Bike Boom - 1890s

1890s

However, it was the invention of the "safety bicycle" with its chain-drive transmission, whose gear ratios allowed smaller wheels without a concurrent loss of speed, and the subsequent invention of the pneumatic (inflatable air-filled) bicycle tire, which led to perhaps the biggest bicycle craze of all, during the 1890s. Experiments with chain-drive had been attempted in 1869 and 1879, but the first well known chain-drive bicycle was the "Rover" produced in 1885 by John Kemp Starley. Very quickly, the penny-farthing passed out of fashion, and multitudes of people all over the world began riding the "safety". It was largely the popularity of this type of bicycle at this time which first caused roads to be paved.

September 13, 1892 saw the opening of a Bicycle Railroad between Mount Holly, New Jersey and the H. B. Smith Manufacturing Company in Smithville, NJ during the Mount Holly fair, with 3,000 riders its first week (for amusement instead of commuting).

Coney Island wanted one, and the World's Columbian Exposition in Chicago featured one.
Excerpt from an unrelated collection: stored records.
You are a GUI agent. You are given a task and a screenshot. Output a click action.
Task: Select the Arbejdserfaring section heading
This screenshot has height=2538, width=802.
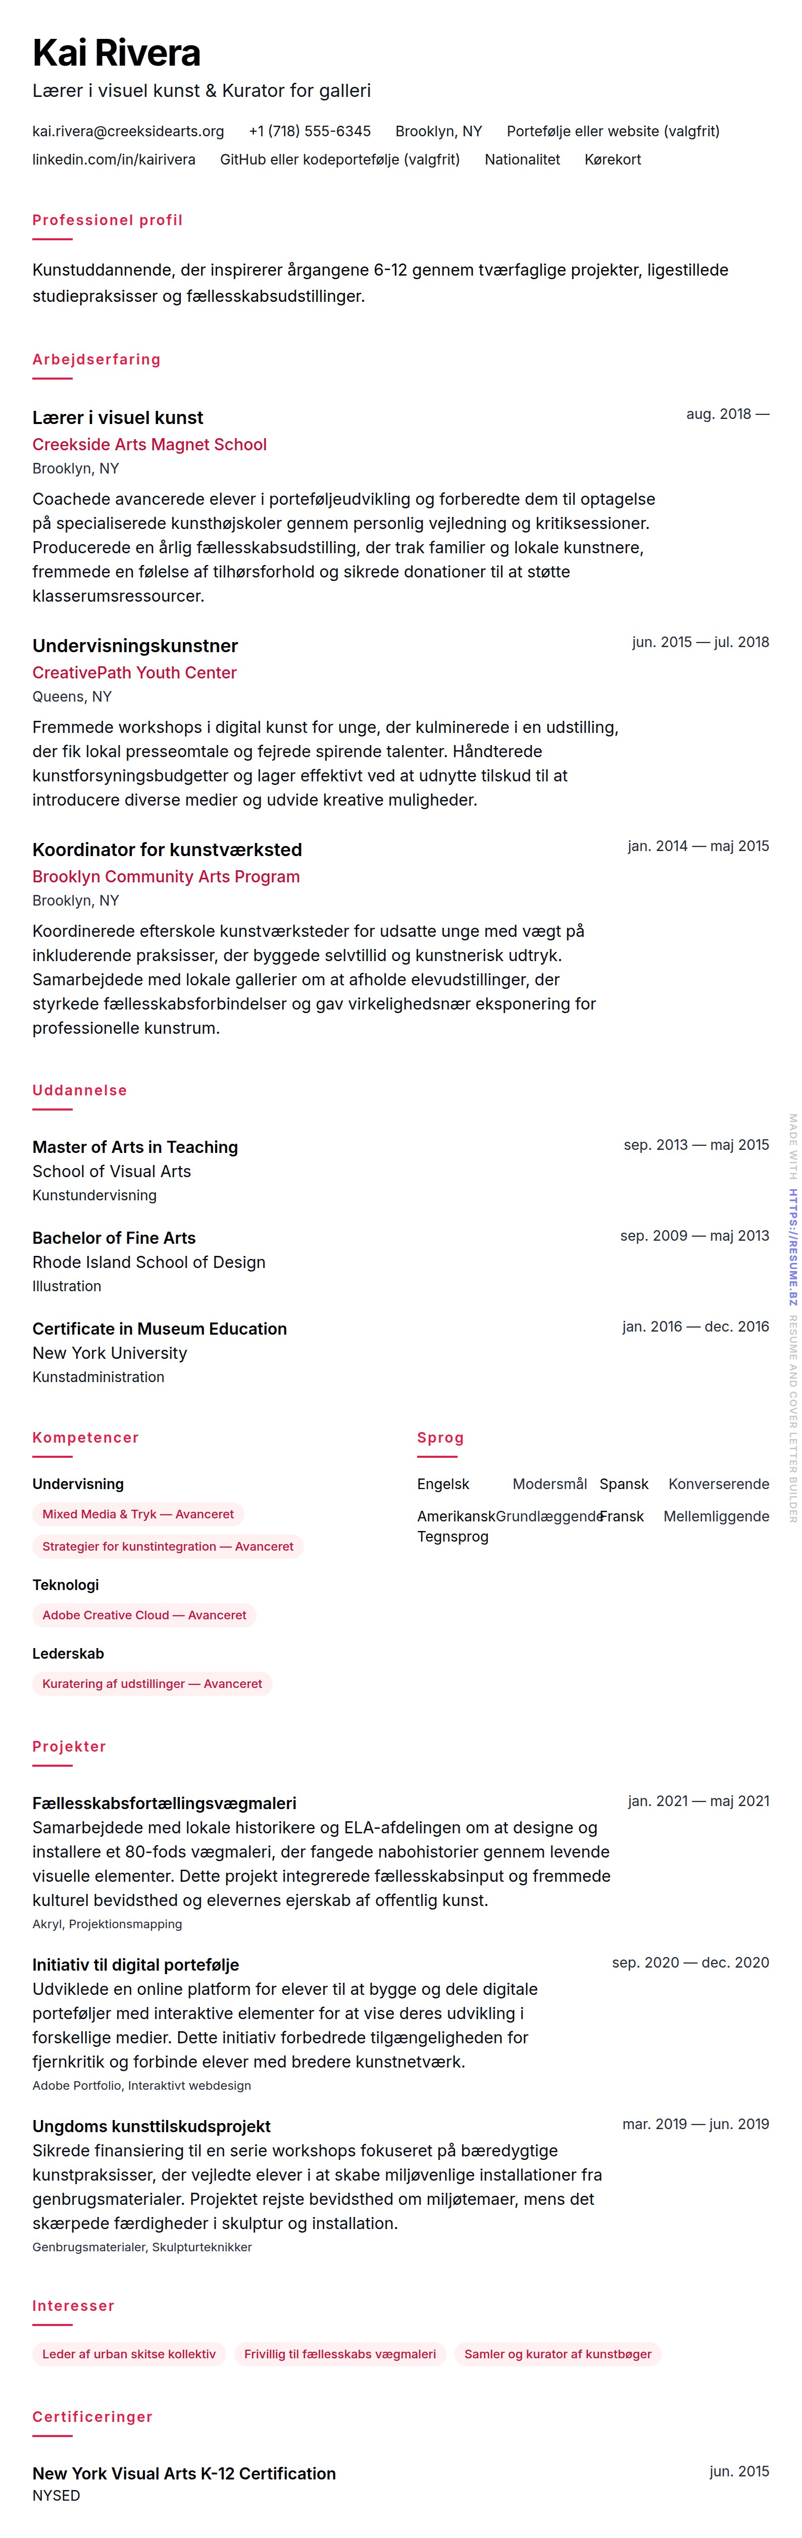click(96, 360)
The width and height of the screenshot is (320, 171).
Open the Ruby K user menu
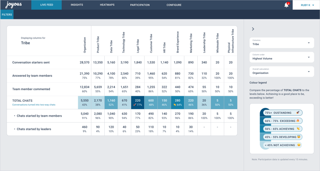tap(307, 5)
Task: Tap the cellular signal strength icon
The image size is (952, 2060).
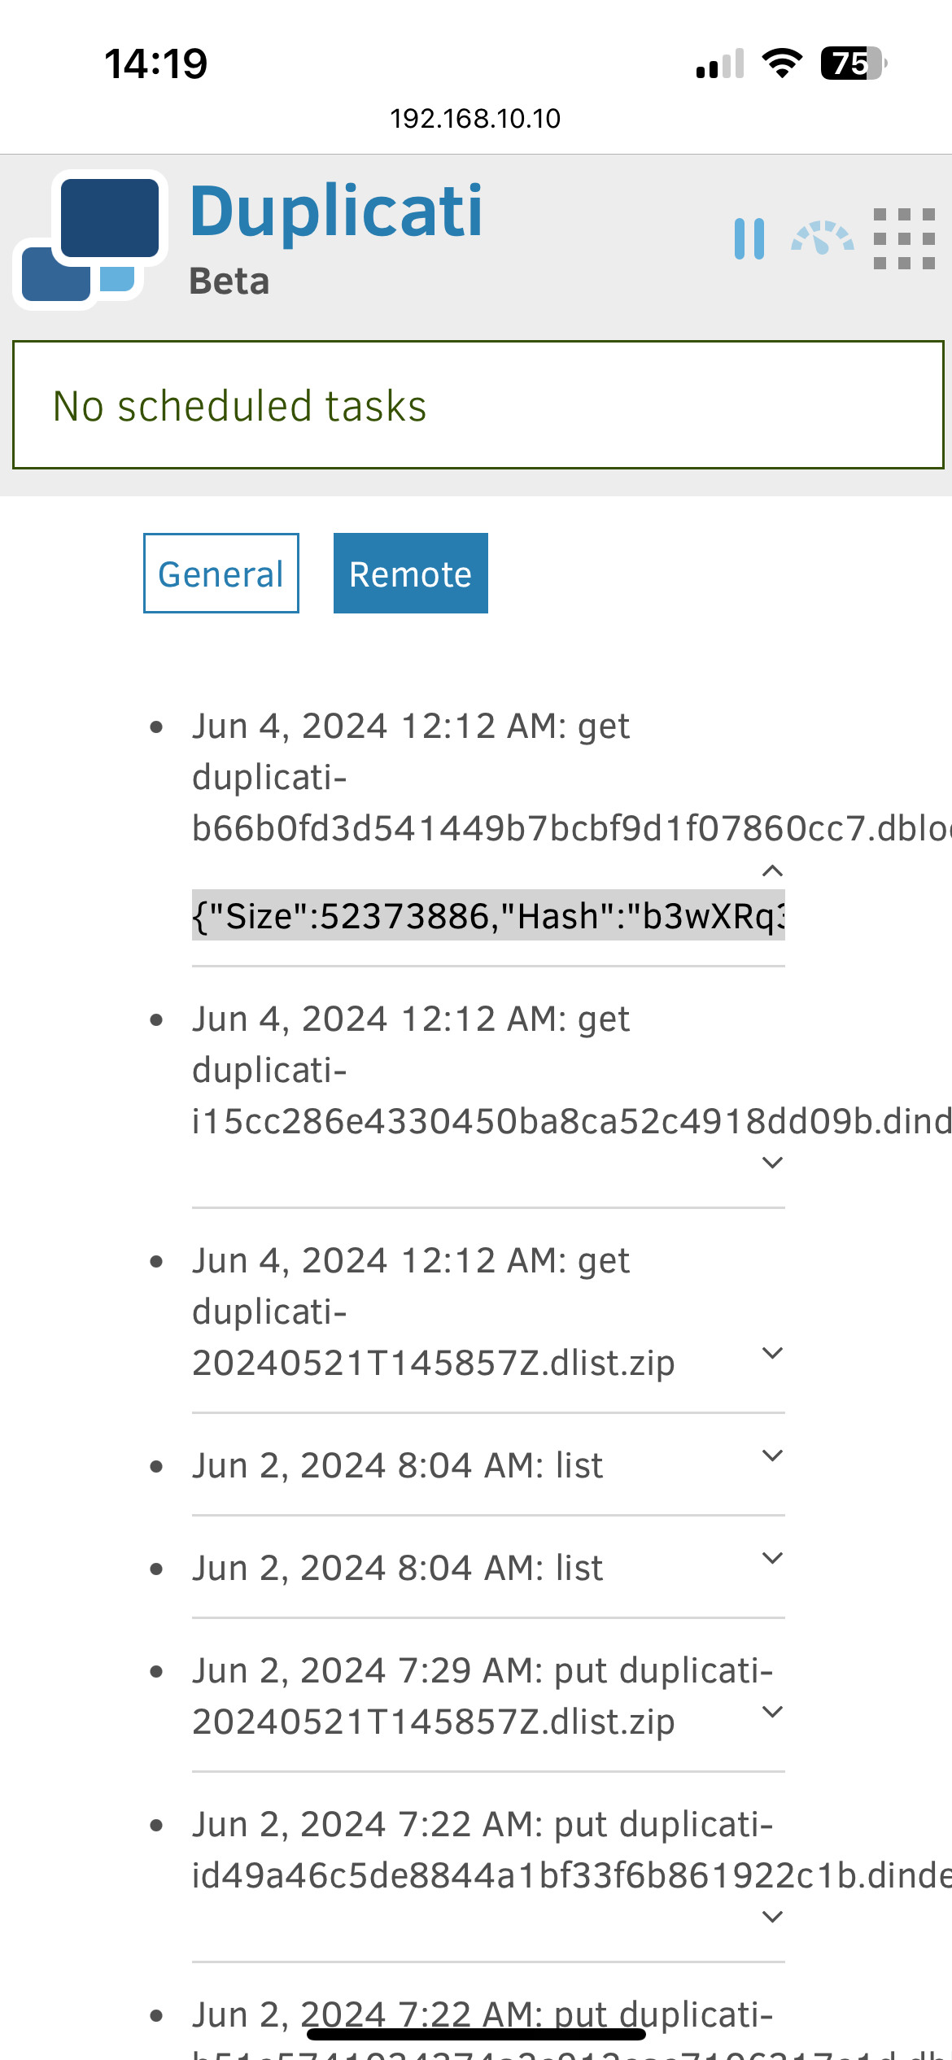Action: 720,63
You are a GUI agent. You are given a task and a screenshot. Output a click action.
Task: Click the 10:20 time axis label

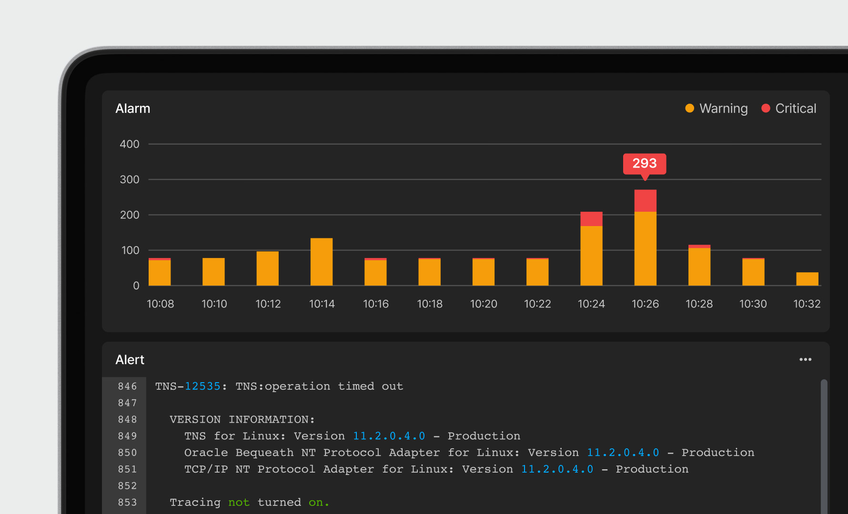(x=484, y=304)
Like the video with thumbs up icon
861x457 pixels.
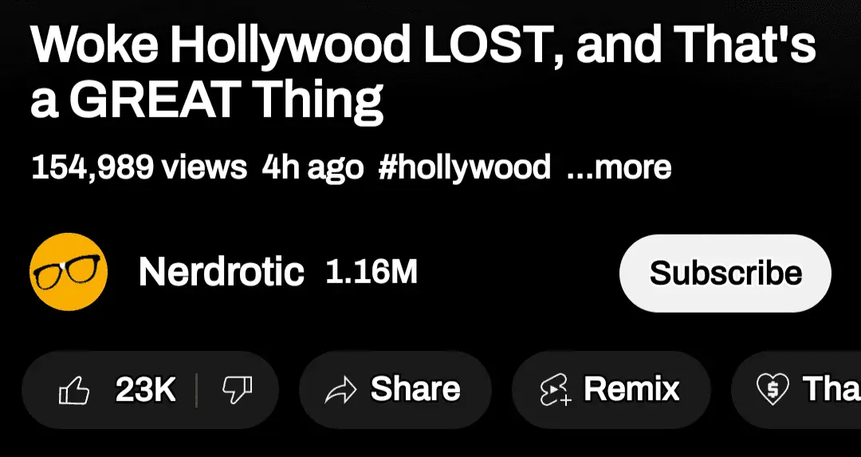tap(75, 391)
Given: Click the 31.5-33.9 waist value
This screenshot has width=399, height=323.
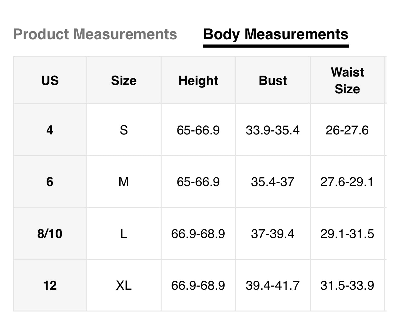Looking at the screenshot, I should [x=347, y=285].
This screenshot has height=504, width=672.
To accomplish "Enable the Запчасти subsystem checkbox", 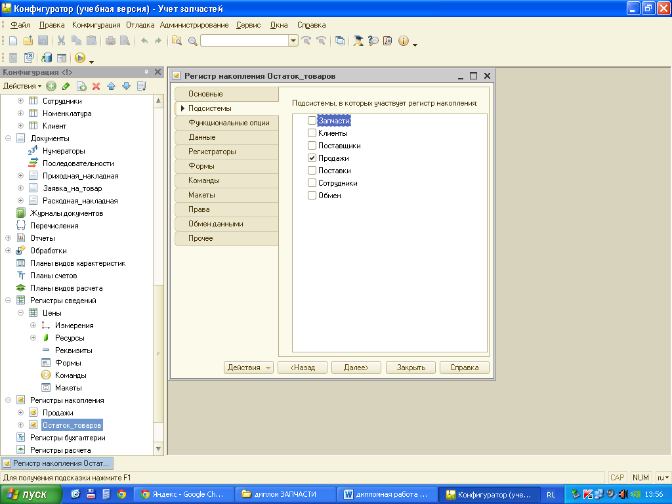I will [312, 121].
Several others were built for amusement in Atlantic City, Ocean City and Gloucester City, NJ (the first two in 1893 and last in 1894).

The application of the internal-combustion engine to the bicycle during the 1890s resulted in the motorcycle, and then soon after, the engine was applied to 4-wheel carriages resulting in the motor car or "automobile" which in later decades largely supplanted its unmotorized ancestor.